Metagenomics is the study of DNAs of microorganisms that are taken directly from environmental samples without cultivation and isolation. Recently, the emerging field of metagenome sequencing, facilitated by the high-throughput capability of NGS technology, allows the simultaneous sequencing all genomes in an environmental sample while also results in high complexity datasets. Although the NGS technology significantly improve the sequencing efficiency and cost, assembly of metagenomic sequences into genomes is extremely difficult since the reads are very short and sampled are from multiple genomes. Several computational methods have been developed to group metagenomic sequence reads into different bins, which can be categorized into two classes: supervised methods and unsupervised methods. Supervised methods may leave a large fraction of reads unclassified due to low rate of known reference genome in the database, while the unsupervised methods are still undergoing active development. The performance of existing unsupervised methods rely heavily on the length of reads, the number of species in the sample and the evenness of species abundance. It is also challenging for some algorithms to operate without a pre-specified number of species, which is not a trivial assumption to make.
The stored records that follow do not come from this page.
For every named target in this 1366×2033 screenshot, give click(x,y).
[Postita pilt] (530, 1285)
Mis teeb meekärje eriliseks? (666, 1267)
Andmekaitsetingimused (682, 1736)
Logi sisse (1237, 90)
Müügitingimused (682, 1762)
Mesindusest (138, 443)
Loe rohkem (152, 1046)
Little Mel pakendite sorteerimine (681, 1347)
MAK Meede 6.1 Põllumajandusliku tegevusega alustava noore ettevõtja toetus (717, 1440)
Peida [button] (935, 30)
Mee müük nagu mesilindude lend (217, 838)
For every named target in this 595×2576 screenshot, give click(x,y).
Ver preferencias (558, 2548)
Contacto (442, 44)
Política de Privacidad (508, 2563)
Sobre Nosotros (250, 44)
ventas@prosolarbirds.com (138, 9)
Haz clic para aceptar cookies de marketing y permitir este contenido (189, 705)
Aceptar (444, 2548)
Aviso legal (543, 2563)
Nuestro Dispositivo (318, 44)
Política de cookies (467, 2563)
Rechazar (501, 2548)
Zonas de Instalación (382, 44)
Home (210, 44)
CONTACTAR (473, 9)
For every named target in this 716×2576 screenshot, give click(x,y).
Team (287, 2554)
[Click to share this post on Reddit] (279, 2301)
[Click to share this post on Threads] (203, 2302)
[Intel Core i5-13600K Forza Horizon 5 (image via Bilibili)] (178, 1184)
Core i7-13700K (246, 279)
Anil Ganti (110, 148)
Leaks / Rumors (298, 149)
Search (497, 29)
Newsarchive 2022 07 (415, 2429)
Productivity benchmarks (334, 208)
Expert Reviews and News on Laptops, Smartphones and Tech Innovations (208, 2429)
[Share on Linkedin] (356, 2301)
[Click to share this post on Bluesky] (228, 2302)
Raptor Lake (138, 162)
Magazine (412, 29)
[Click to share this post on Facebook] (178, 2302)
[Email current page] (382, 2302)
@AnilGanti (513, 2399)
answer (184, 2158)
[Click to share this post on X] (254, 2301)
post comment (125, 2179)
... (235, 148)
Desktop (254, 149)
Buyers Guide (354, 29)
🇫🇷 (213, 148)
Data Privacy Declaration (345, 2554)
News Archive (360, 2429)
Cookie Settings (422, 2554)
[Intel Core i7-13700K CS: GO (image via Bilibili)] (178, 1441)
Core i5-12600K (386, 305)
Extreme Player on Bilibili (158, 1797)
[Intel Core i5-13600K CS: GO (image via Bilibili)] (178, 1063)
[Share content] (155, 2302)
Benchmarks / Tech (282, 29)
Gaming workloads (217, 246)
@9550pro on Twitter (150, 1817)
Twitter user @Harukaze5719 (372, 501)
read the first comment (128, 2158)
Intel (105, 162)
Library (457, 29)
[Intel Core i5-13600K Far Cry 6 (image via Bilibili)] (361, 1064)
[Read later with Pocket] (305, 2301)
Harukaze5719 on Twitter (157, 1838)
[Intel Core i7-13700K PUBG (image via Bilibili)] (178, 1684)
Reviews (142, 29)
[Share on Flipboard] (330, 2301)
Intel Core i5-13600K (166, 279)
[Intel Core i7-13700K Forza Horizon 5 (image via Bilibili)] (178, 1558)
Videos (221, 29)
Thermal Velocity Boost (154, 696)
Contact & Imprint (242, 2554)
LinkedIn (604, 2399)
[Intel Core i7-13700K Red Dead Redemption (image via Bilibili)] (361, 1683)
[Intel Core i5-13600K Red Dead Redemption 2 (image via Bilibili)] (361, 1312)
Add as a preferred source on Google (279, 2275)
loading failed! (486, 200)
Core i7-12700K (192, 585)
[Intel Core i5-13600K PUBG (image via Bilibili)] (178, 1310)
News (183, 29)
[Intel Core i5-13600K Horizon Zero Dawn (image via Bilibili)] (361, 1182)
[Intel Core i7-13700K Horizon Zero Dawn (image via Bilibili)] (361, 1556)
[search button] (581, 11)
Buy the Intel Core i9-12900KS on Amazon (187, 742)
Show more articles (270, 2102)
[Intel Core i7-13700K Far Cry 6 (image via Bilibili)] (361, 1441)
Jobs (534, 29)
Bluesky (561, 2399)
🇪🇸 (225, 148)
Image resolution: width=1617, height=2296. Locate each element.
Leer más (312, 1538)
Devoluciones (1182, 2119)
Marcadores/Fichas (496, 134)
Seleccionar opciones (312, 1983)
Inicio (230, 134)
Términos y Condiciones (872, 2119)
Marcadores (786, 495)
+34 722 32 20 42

In this work, we present a novel algorithm, the DirichletCluster, based on Markovian assumption and sequential Monte Carlo (SMC) technique that has shown high binning accuracy under various scenarios with data-driven approach to estimate the number of species systematically. Specifically, we looked at the Markovian structure of the nucleotide reads, and implemented a mixture Dirichlet process model with the Markov chain structure. The Dirichlet process is a stochastic processs describing distribution over probability measures, which indicates draws from this process can be interpreted as random distributions. By using the mixture Dirichlet process model, we are able to characterize the individual genome sequence, as well as the clusters of sequences. Sequential Monte Carlo, together with GC content ordering, is implemented to cluster reads into species using a simulation based approach. We show through some simulation studies and a real data application that the proposed DirichletCluster binning algorithm to be robust to the evenness of abundance ratio and to be able to correctly identify the most number of species from the metagenomic data among alternatives. Moreover, it uses a complete data-driven approach to estimate the total number of species in the metagenomic sample. Therefore, we believe that DirichletCluster is a performant binning algorithm that is beneficial to the advancement of Metagenomics research.